[The House by the Church-Yard by J. Sheridan Le Fanu]@TWC D-Link bookThe House by the Church-Yard CHAPTER LIV 8/12
'Doctor Sturk, that droav into town Yesterday, as grand as you Please, in Mrs.Strafford's coach, all smiles and Polightness--whood a bleeved! Well He's just come back, with two great Fractions of his skull, riding on a Bear, insensible into The town--there's for you.
Only Think of poor Mrs.Sturk, and the Chock she's got on sight of Him: and how thankful and Pleasant you should be that Charles Nutter is not a Corpes in the Buchar's wood, and jiggin Home to you like Sturk did.
But well in health, what I'm certain shure he is, taken the law of Mary Matchwell--bless the Mark--to get her emprisind and Publickly wiped by the commin hangman.' All which rhapsody conjured up a confused and dyspeptic dream, full of absurd and terrific images, which she could not well comprehend, except in so far as it seemed clear that some signal disaster had befallen Sturk.

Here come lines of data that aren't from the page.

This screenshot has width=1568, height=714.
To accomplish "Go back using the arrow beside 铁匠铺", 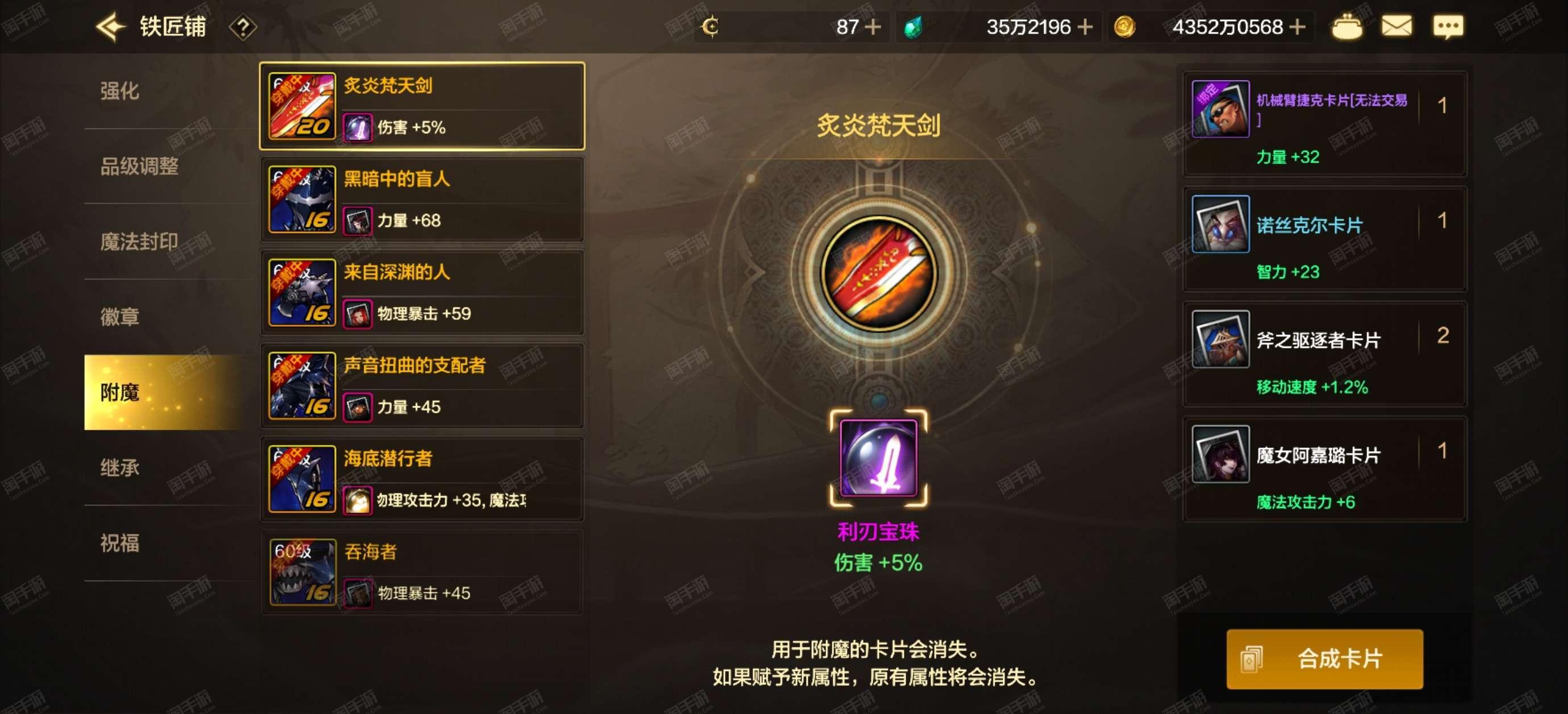I will [x=111, y=27].
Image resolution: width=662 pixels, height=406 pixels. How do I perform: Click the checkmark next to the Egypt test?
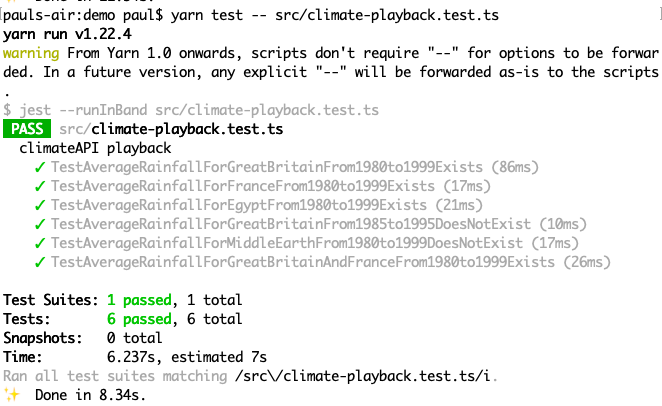point(40,205)
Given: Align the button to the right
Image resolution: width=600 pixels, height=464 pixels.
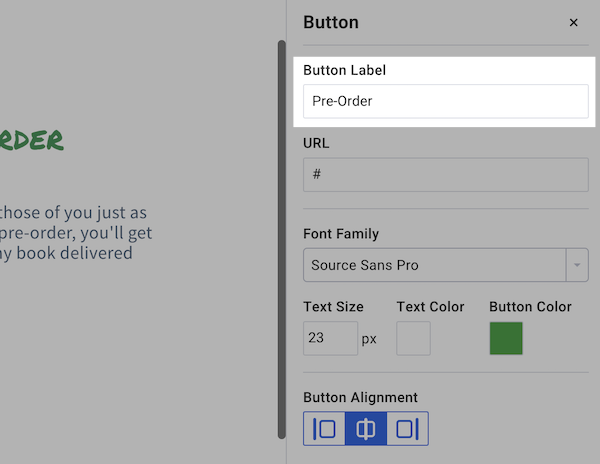Looking at the screenshot, I should (x=407, y=429).
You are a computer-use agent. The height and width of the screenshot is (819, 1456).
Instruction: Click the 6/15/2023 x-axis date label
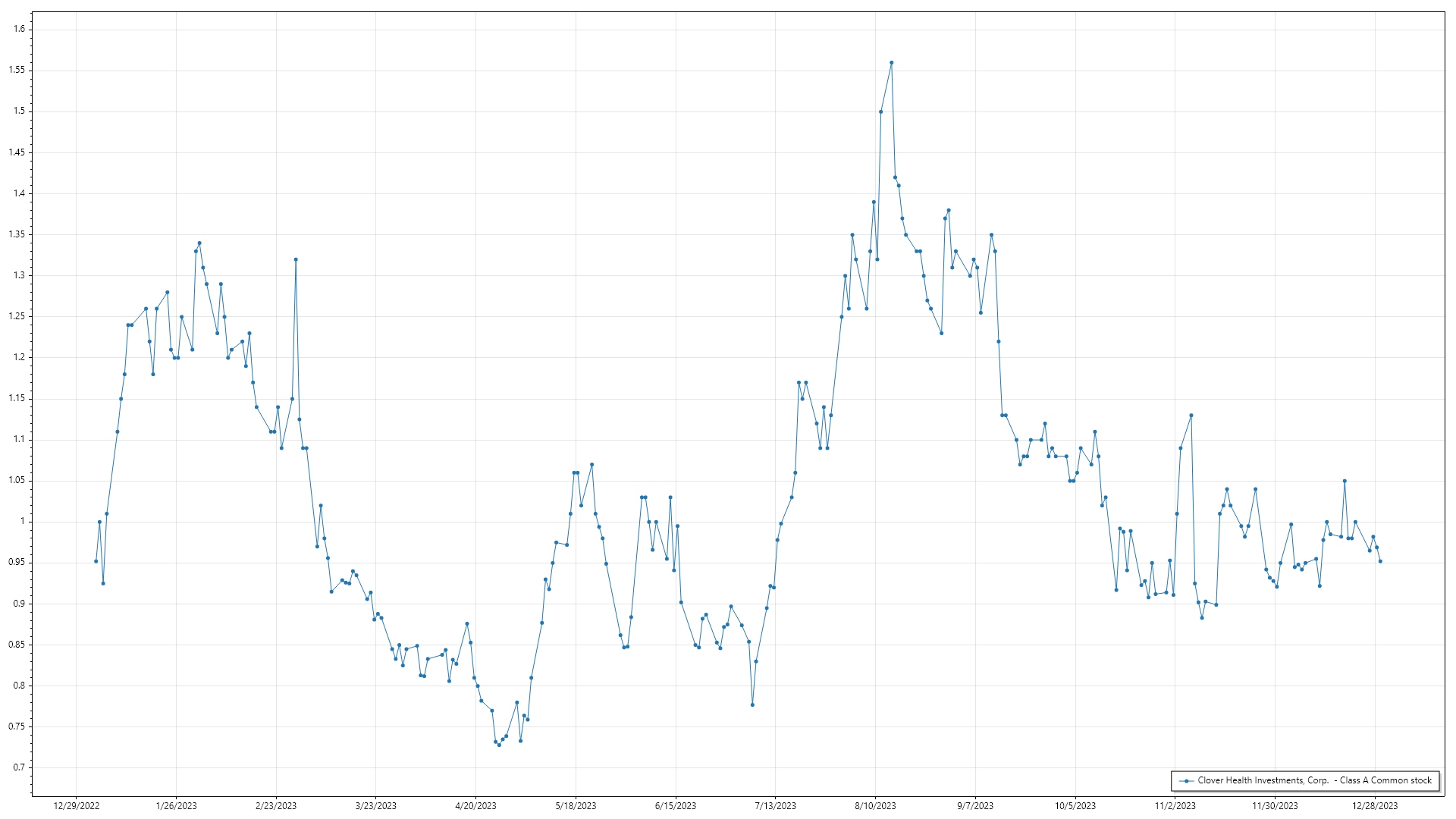[x=675, y=806]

That night, at nine o'clock, the great Doctor Pell arrived in his coach, with steaming horses, at Sturk's hall-door, where the footman thundered a tattoo that might have roused the dead; for it was the family's business, if they did not want a noise, to muffle the knocker.
And the doctor strode up, directed by the whispering awestruck maid, to Sturk's bed-chamber, with his hands in his muff, after the manner of doctors in his day, without asking questions, or hesitating on lobbies, for the sands of his minutes ran out in gold-dust.
So, with a sort of awe and suppressed bustle preceding and following him, he glided up stairs and straight to the patient's bedside, serene, saturnine, and rapid. In a twinkling the maid was running down the street for Toole, who had kept at home, in state costume, expecting the consultation with the great man, which he liked.